Zabbix Template for ECC Errors
If your system has the capability of monitoring ECC errors via /sys/devices/system/edac/mc*/
items, you can use this template to do so. I had found a template elsewhere on the internet, but it was hardcoded to only monitor mc0, the first memory controller.
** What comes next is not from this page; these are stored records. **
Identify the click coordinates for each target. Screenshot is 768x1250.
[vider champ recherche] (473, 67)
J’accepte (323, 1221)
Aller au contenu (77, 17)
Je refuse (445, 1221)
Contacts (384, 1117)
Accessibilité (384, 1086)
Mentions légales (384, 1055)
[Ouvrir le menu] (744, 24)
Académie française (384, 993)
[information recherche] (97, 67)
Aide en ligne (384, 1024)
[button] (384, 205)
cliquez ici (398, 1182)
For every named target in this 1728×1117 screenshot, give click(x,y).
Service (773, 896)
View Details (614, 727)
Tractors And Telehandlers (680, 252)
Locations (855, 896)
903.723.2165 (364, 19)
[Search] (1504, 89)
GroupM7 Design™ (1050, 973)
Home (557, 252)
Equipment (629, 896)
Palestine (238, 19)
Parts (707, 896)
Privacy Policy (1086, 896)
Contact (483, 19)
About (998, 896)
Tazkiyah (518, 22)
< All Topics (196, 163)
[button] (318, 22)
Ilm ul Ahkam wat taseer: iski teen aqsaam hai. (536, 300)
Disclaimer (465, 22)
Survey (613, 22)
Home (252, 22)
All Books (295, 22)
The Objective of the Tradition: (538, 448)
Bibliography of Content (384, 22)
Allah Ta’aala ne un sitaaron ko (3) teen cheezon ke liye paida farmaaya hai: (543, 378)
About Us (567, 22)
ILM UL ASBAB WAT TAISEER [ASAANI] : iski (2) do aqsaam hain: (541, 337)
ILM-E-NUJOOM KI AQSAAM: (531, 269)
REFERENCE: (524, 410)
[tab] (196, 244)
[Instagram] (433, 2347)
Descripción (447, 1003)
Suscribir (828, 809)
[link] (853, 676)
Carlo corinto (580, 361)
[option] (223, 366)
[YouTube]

Many CPUs that support ECC have multiple memory controllers, not to mention multi-socket systems.
zabbix_export:
version: '7.0'
template_groups:
- uuid: 449d04f6170e4bdea0501d60281f2da0
name: 'Linux servers'
templates:
- uuid: 215fb4ca3cc545a4bff18cc1874096fe
template: 'Template EDAC Memory Controller'
name: 'Template EDAC Memory Controller'
groups:
- name: 'Linux servers'
discovery_rules:
- uuid: 2dbba7c4792a40d5bd48d274438f0d42
name: 'Discover Memory Controllers'
key: 'vfs.dir.get["/sys/devices/system/edac/mc/","^mc[0-9]+$",,,,0]'
lifetime: 30d
item_prototypes:
- uuid: ea0397643c1445669913f7be6a353791
name: 'ECC CE Count for {#MC}'
key: 'vfs.file.contents[/sys/devices/system/edac/mc/{#MC}/ce_count]'
preprocessing:
- type: STR_REPLACE
parameters:
- \n
- ''
trigger_prototypes:
- uuid: d7b7d4c4a72e4e69a1d4b67b832b4d7c
expression: 'last(/Template EDAC Memory Controller/vfs.file.contents[/sys/devices/system/edac/mc/{#MC}/ce_count])>0'
name: 'ECC CE Count Increased on {HOST.NAME}'
priority: WARNING
- uuid: 3afe9596479b47428422a49c4b4cab57
name: 'ECC UE Count for {#MC}'
key: 'vfs.file.contents[/sys/devices/system/edac/mc/{#MC}/ue_count]'
preprocessing:
- type: STR_REPLACE
parameters:
- \n
- ''
trigger_prototypes:
- uuid: c6e25e2a3b0b4bbf9d1a8c3e5e7a6f4b
expression: 'last(/Template EDAC Memory Controller/vfs.file.contents[/sys/devices/system/edac/mc/{#MC}/ue_count])>0'
name: 'ECC UE Count Increased on {HOST.NAME}'
priority: DISASTER
lld_macro_paths:
- lld_macro: '{#MC}'
path: $.basename
This will set up two items per memory controller – one for correctable errors and one for uncorrectable. It will also set up a trigger for each one going above zero.